Exercises to complete
• A. In the passage on fulfilling the Law, what example is given for loving one's neighbor?
• B. Duplicate word for word the part of the passage on fulfilling the Law that runs from "a) Loving thy" down to "2 Corinthians 3:6)".

Passage
------------------------------------------------
Date:  26th February 2010


What fulfills God's expectations for our lives? How does a Christian leader fulfill their ministry? What commandments are top priority and get highest billing in the Christian life? There are a group of related commandments that  'fulfill the whole Law':


a) Loving thy neighbor fulfills the Law (Romans 13:8-10, Galatians 5:14, James 2:8), the example given for doing this is that of the Good Samaritan (Luke 10:25-37).

b) Loving God with all your heart and mind and strength and your neighbor as yourself fulfills the Law and the Prophets (Matthew 22:37-40).

c) Doing unto others as you would have them do unto you fulfills the Law and the Prophets (Matthew 7:12).

d)  The bearing of one another's burdens fulfills the law of Christ (Galatians 6:2).

e) Showing practical Christian love to those in need, especially widows and orphans in their distress (1 John 3:14-24, James 1:27)  fulfills the Royal Law

f) We fulfill the Law by the Spirit (Romans 8:1-4) and not by the letter (Romans 7:6, 2 Corinthians 3:6)


We fulfill God's expectations by being good, kind, loving, generous Christians. We see a need and meet it, we see a burden and bear it. We treat others well. In fact we treat them so well that we would like to be treated that way ourselves! True Christianity and true Christian leadership is  gracious, kind and practical and makes people feel as if they have been blessed. It builds people up, puts them on their feet and helps them become like Jesus.


On the other hand if we don't have love we are nothing – even if we prophesy, move mountains by faith, speak in tongues and make huge sacrifices for the gospel (1 Corinthians 13:1-4). Religious deeds do no fulfill the Law unless they are accompanied by love!


The Pharisees did not fulfill the Law – even though they prayed, tithed, fasted, gave alms, observed the Sabbath and went regularly to the Temple. They were even keen Bible students:


John 5:39-40 MKJV  You search the Scriptures, for in them you think you have eternal life. And they are the ones witnessing of Me,  (40)  and you will not come to Me that you might have life.


Despite all of this religious zeal the Pharisees failed to fulfill the Law because they were harsh, unloving and judgmental. They did not bear other folk's burdens – instead they added to them! In Matthew 23 Jesus points out why the Pharisees were not saved and why their 'religiosity' was a violation, not an observance of the Law.  Some of His main points were:


a) Their complete lack of practical compassion for burdened people:


Matthew 23:4 MKJV  For they bind heavy and hard-to-carry burdens and lay them on men's shoulders. But they will not move them with one of their fingers.
------------------------------------------------
Dataset entries
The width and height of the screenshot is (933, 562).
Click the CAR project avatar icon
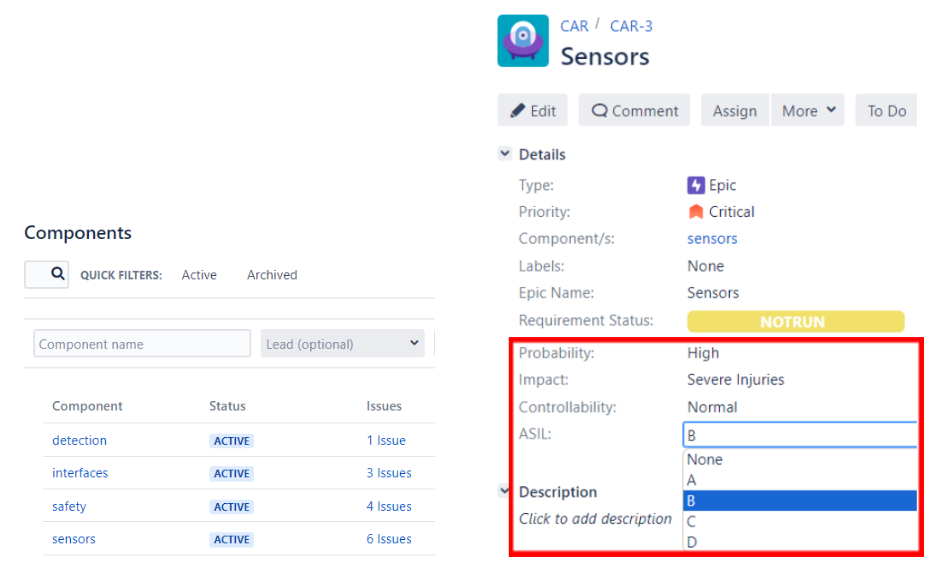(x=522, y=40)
------------------------------------------------
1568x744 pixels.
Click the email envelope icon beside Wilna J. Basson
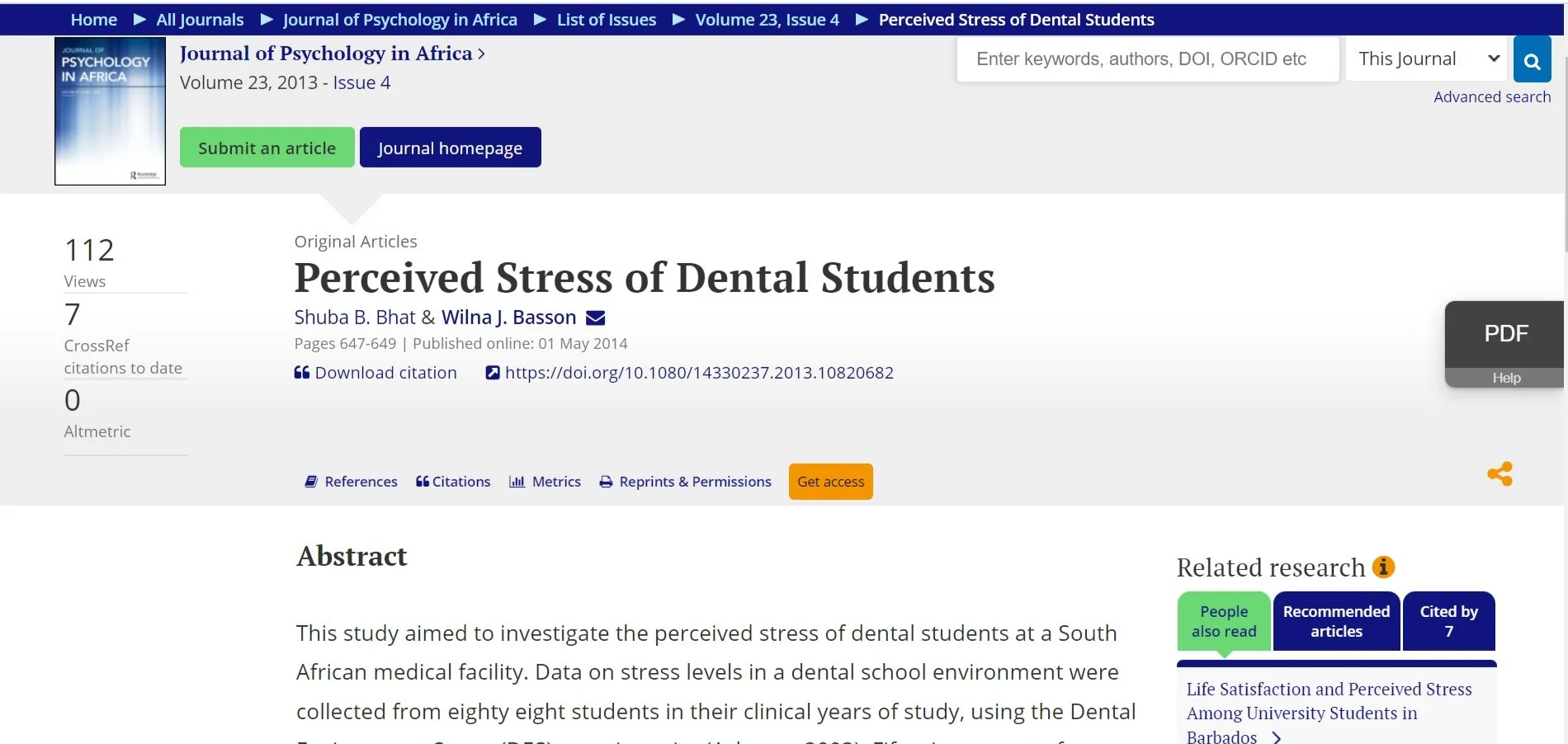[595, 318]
------------------------------------------------
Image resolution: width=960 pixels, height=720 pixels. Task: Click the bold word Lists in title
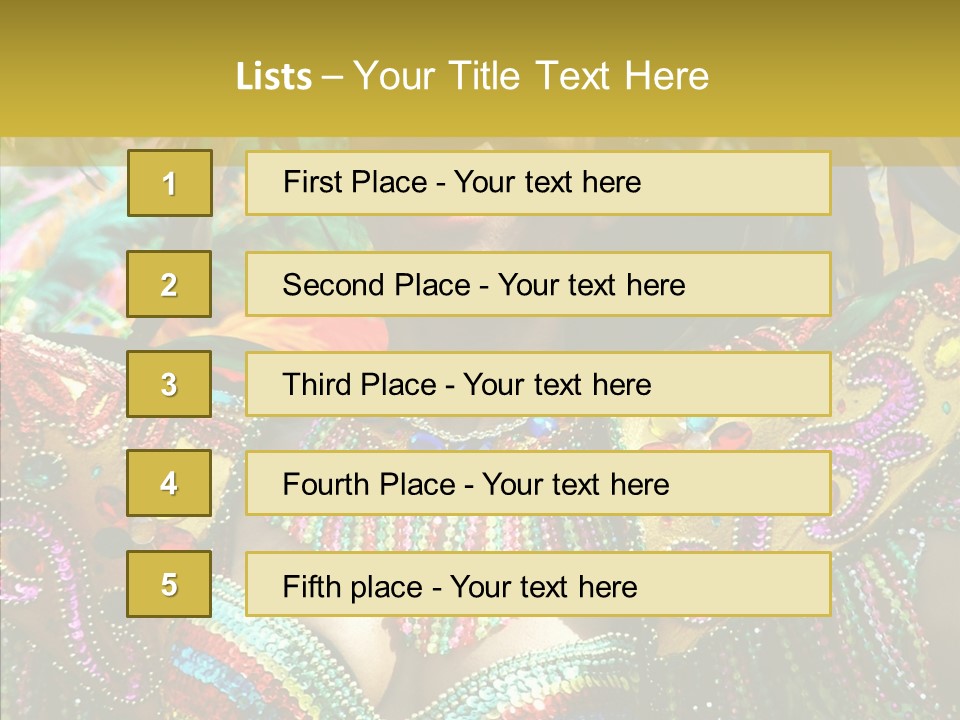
------------------------------------------------
Written responses
• A. The Good Samaritan (Luke 10:25-37).

• B.
a) Loving thy neighbor fulfills the Law (Romans 13:8-10, Galatians 5:14, James 2:8), the example given for doing this is that of the Good Samaritan (Luke 10:25-37).

b) Loving God with all your heart and mind and strength and your neighbor as yourself fulfills the Law and the Prophets (Matthew 22:37-40).

c) Doing unto others as you would have them do unto you fulfills the Law and the Prophets (Matthew 7:12).

d)  The bearing of one another's burdens fulfills the law of Christ (Galatians 6:2).

e) Showing practical Christian love to those in need, especially widows and orphans in their distress (1 John 3:14-24, James 1:27)  fulfills the Royal Law

f) We fulfill the Law by the Spirit (Romans 8:1-4) and not by the letter (Romans 7:6, 2 Corinthians 3:6)